House Democratic Leader Hale Boggs and three other people were missing after flying in a small plane to a political event in Alaska. The plane and the people aboard have never been found. The Louisiana Congressional seat held by Boggs was later declared vacant, and his wife Lindy succeeded him. Hale and Lindy Boggs were the parents of the late political reporter Cokie Roberts.

The Montgomery Ward department stores were celebrating their 100th anniversary with a “Century 2” sale.
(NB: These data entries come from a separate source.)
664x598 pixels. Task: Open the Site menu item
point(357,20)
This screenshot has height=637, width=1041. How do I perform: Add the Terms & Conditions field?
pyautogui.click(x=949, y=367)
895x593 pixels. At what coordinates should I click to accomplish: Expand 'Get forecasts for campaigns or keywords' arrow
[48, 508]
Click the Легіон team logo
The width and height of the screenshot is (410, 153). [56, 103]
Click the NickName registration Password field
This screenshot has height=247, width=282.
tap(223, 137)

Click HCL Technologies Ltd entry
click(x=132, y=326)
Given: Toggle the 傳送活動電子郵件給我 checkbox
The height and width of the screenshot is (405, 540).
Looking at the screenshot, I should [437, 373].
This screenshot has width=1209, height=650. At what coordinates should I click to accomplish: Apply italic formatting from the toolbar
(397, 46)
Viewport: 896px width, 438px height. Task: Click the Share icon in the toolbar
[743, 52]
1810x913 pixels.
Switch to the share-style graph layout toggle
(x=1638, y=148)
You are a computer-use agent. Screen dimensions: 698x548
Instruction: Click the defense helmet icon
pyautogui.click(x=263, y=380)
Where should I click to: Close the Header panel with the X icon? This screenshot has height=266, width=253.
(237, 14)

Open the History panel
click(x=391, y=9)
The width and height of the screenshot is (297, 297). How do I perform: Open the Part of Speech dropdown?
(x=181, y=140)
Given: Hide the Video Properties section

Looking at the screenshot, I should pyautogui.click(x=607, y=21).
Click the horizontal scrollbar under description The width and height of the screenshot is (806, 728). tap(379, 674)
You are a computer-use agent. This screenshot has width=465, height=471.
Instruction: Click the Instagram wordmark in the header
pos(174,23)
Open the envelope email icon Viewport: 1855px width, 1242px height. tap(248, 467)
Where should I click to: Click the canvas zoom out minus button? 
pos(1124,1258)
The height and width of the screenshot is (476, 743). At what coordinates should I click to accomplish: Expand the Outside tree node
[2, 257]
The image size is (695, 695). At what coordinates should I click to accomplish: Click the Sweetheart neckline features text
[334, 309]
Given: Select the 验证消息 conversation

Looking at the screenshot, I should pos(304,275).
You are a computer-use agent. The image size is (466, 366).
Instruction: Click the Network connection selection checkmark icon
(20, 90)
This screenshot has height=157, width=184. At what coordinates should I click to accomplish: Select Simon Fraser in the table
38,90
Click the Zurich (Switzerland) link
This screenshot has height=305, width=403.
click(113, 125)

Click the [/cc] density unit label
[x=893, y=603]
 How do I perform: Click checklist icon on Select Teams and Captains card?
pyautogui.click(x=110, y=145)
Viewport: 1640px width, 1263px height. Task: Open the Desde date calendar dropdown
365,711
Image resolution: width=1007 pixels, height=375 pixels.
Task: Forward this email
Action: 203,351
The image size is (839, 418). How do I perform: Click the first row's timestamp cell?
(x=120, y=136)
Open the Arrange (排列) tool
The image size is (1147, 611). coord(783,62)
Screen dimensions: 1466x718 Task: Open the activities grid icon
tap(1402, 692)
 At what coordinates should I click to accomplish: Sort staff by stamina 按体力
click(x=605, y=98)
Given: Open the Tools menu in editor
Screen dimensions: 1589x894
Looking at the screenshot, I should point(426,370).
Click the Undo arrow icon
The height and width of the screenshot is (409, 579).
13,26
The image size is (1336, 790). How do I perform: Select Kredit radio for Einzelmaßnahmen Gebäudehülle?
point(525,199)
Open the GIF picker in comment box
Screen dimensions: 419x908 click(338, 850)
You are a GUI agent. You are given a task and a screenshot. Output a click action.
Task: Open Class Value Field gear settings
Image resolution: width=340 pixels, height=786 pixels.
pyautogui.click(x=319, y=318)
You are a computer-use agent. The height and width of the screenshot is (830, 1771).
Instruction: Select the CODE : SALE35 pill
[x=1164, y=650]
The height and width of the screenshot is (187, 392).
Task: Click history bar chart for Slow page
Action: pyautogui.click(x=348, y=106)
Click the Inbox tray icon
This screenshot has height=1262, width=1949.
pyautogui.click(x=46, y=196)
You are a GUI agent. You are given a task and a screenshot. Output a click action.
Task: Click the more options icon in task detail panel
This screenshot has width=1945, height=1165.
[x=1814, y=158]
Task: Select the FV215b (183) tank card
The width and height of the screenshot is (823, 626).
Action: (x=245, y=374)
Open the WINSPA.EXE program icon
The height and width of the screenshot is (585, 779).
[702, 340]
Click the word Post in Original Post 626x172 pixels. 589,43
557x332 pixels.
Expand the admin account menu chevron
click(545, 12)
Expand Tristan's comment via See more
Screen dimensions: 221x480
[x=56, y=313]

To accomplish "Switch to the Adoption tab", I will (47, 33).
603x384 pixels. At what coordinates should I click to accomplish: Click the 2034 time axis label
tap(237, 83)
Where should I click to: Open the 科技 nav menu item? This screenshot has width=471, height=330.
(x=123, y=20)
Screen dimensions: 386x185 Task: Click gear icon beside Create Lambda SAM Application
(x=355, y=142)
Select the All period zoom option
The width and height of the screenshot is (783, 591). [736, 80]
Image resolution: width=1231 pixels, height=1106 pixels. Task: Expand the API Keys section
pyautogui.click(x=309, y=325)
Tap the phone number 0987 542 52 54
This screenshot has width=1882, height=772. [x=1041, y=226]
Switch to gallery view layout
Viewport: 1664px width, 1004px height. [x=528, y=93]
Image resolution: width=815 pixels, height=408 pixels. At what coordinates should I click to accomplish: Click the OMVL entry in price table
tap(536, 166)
La Crosse’s Wards store on Courthouse Square, now known as Belle Square, was having a sale on nylon carpets, no-wax flooring, and home freezers.

A letter to the editor in the Tribune complained that “long-haired, drug-oriented…radical parasites” had “invaded” Oktoberfest weekend in La Crosse, and the writer said “Go home, don’t come back.” The letter complained that the visitors had left litter behind and parked on private lawns during the fest.

A Johnny Cash concert at the Sawyer Auditorium, featuring June Carter Cash, Carl Perkins, and the Statler Brothers, was already sold out the day before the show. And Bob Hope’s last theatrical movie comedy, “Cancel My Reservation,” was playing at the Cinema Theaters in 1972, Yesterday in La Crosse.